About the project: In collaborating with two student-run groups from Montreal universities, our main goal was to unite their shared values and goals around social justice and community work. Both organizations were eager to strengthen their partnership but faced challenges with communication, alignment of approaches, and time management. Through a series of creative activities, individual reflections, and group discussions, we established a space of vulnerability and trust that allowed them to move beyond daily obstacles and reconnect with the core purpose of their collaboration. By the end, we had co-created a framework for ongoing cooperation that felt authentic and aligned with both groups’ values, laying the groundwork for a partnership that could grow and adapt over time.

Duha Elmardi

About the project: My master’s project included working alongside a Montreal-based non-profit organization that serves the Black Anglophone community.
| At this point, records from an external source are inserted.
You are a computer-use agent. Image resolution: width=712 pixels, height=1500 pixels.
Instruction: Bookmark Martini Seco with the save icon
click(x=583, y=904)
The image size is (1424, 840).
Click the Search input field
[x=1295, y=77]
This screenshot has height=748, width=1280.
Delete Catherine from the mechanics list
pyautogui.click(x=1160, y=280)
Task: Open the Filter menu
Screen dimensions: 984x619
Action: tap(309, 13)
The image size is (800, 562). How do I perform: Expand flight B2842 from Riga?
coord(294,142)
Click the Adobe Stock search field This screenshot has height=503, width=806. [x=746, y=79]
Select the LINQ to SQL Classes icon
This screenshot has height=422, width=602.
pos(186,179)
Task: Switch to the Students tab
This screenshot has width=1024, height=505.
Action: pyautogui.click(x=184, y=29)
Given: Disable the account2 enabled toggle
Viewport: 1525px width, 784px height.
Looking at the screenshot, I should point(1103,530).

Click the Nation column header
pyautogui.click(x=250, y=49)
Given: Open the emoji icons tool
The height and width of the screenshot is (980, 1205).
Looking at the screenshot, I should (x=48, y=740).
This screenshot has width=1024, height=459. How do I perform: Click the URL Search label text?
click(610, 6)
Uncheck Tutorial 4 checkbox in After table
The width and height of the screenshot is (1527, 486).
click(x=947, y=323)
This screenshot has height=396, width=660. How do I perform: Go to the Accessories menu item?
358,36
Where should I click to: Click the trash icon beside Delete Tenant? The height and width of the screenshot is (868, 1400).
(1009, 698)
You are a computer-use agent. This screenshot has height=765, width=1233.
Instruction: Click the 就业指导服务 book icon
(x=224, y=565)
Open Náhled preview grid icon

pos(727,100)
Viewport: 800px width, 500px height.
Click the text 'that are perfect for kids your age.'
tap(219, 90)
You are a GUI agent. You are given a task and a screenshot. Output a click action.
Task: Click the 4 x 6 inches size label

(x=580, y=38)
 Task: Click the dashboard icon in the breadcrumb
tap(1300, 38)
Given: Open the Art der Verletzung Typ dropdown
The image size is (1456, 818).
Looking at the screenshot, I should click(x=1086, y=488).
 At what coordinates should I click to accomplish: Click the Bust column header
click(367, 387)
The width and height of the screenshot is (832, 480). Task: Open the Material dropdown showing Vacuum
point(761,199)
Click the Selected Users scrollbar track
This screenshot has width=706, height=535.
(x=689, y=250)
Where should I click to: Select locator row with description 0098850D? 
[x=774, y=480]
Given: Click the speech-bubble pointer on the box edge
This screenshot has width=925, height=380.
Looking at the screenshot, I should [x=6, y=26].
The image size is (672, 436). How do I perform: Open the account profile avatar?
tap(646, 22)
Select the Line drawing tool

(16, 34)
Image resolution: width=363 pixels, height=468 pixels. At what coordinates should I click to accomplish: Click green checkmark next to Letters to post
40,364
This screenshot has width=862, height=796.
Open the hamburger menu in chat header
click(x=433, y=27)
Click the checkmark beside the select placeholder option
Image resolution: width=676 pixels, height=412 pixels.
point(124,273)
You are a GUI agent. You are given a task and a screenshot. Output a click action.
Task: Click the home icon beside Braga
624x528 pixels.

My role was to provide a space for the organization to refine its intentions, strategies, and messaging for a new project they have started that unites numerous Black serving community organizations to strengthen their ability to better address the issues they face in accomplishing their mission and internally within their organizations.

Sumana Ferdousi

About the project: For my final project, I collaborated with a not-for-profit organization to design a transformative experience aimed at building meaningful connections among its members. We envisioned a space where members could share personal stories about their work, cultivating trust, collaboration, and growth within the team. Through a thoughtfully facilitated workshop centered on collective storytelling and open conversation, we created an environment where participants could experience the impact of shared experiences firsthand, strengthening relationships, empowering voices, and fostering a supportive community rooted in genuine connection. In my current role as an internal consultant, my aim is to create spaces where individuals and groups can navigate the complexities of our system with simplicity, using generative dialogue as a medium for meaningful outcomes.

Liliana Sitkowiecki

About the project: For my final project, I worked with an organization that wanted to get clarity on goals, values and a shared vision for the future.

As I continue my work in the educational field, I will apply the knowledge gained through this program to develop collaborative teams.